The agreement calls for Florida officials to clarify that the legislation, if signed by the governor, won’t allow new construction to proceed in flood plains without prior approval, as mandated under the National Flood Insurance Program.
The confrontation was created by a provision in H.B. 503, passed unanimously by the Florida legislature recently, that bars counties and municipalities from requiring state or federal permits as a precondition for processing development permits.
This provision would put Florida at odds with FEMA requirements.
In a letter to Florida Gov. Rick Scott sent March 30, FEMA regional administrator Major May noted that, “To participate in the NFIP, FEMA requires local communities to meet floodplain-management standards that include reviewing proposed development to assure necessary permits have been received from all relevant governmental agencies.”
The letter warned that the conflicting provisions “might impede the state’s ability to enforce required components of the NFIP’s flood-plain-management regulations and may jeopardize the state’s voluntary participation in the NFIP.”
The Florida director of the Heartland Institute, Christian Cámara, who brought the matter to NU Online’s attention, says, “This is a clear example of how the lack of a private market for flood insurance has real consequences for the entire state.”
He adds, “I wouldn’t blame Gov. [Rick] Scott for what looks like an almost certain veto.
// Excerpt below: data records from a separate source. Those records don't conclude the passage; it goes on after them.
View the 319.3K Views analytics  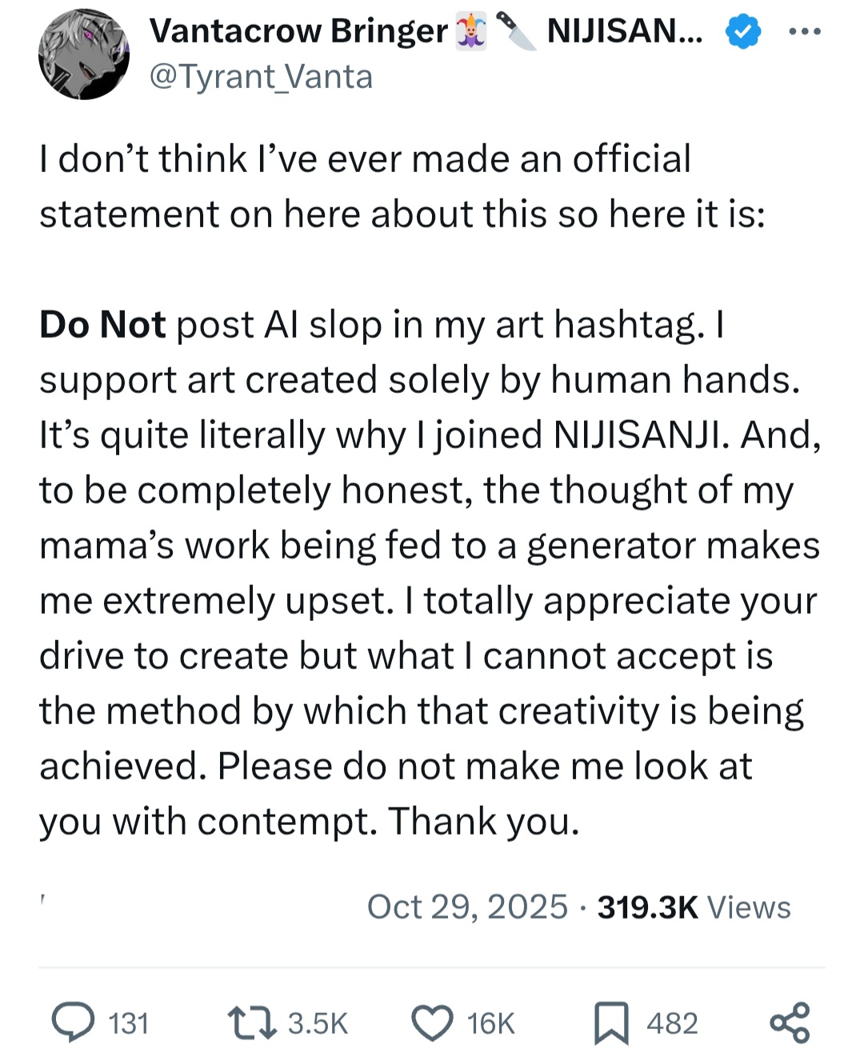[x=694, y=907]
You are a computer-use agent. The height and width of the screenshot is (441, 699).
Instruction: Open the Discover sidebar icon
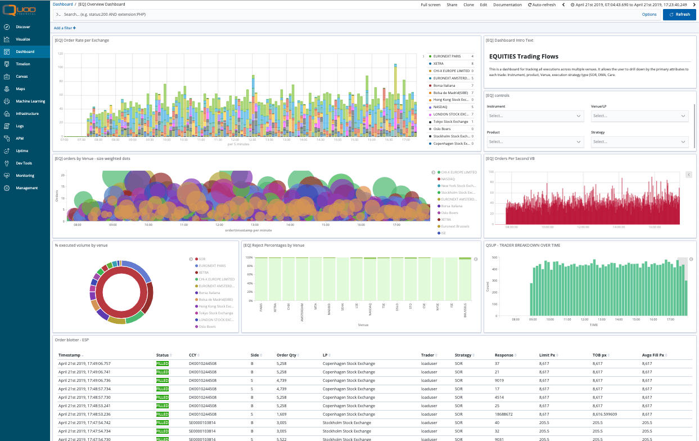(6, 27)
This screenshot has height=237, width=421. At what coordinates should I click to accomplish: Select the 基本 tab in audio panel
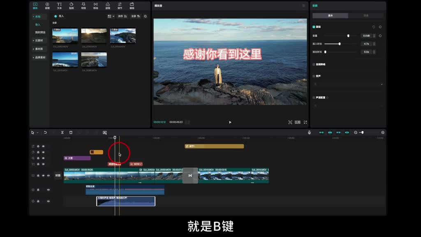coord(330,16)
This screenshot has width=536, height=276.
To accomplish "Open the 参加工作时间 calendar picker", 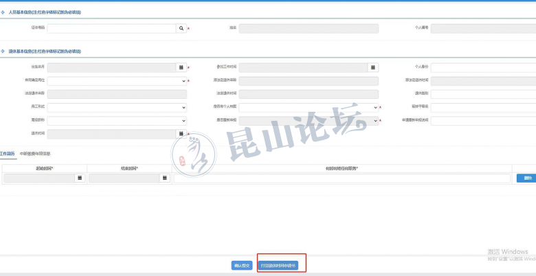I will (372, 67).
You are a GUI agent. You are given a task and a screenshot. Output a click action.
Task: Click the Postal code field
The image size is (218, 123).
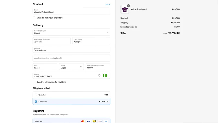coord(98,67)
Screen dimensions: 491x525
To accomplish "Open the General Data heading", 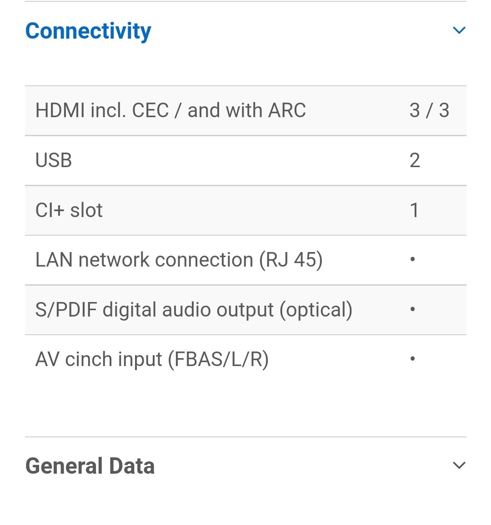I will tap(90, 466).
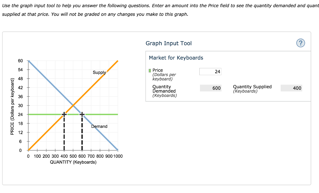Select the Quantity Supplied value box showing 400

[x=291, y=88]
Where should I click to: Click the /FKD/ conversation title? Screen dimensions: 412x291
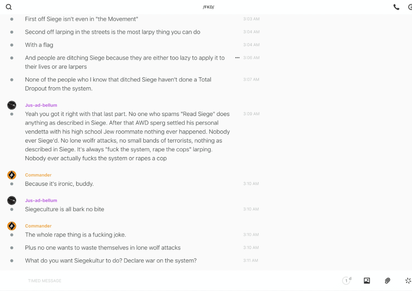point(208,7)
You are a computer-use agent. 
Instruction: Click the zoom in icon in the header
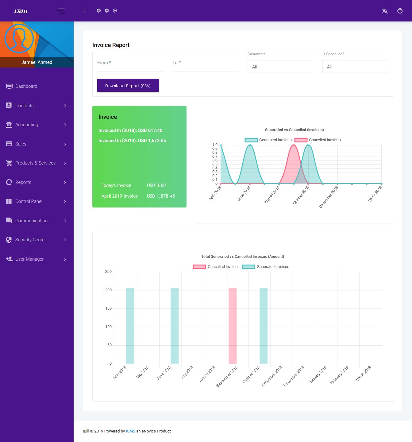(99, 10)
The sudden and unexpected suspension of NFIP coverage would have disastrous consequences for a state like Florida.”
However, a FEMA spokesperson said today in a statement to NU Online News, “The Florida Division of Emergency Management has indicated that they are prepared to address the concerns related to compliance with the minimum National Flood Insurance Program floodplain-management regulations.”
The statement adds, “As long as this course of action can be effectively enforced, it will resolve the potential conflict created by House Bill 503.”
The Florida-regulatory comment to FEMA was that, in its view, while the proposed law bars counties and municipalities from requiring any state or federal permits as a precondition for processing a development permit, there is separate language in the bill that allows local governments to require all other applicable permits be secured before construction actually starts.
The state emergency management has also promised FEMA it will send out a memo to counties and municipalities clarifying this language.
But, R.J. Lehmann, deputy director of the Center on Finance, Insurance, and Real Estate at the Heartland Institute in Washington, cautioned, “It remains to be seen whether FEMA will accept that response as sufficient to resolve the conflict in the law.”
The bill is awaiting the signature of Gov. Rick Scott, R. His staff said the legislation has not been sent to him for action, and he will determine whether he should sign it or veto within the period required by state law.
If signed by the governor, the law would go into effect July 1.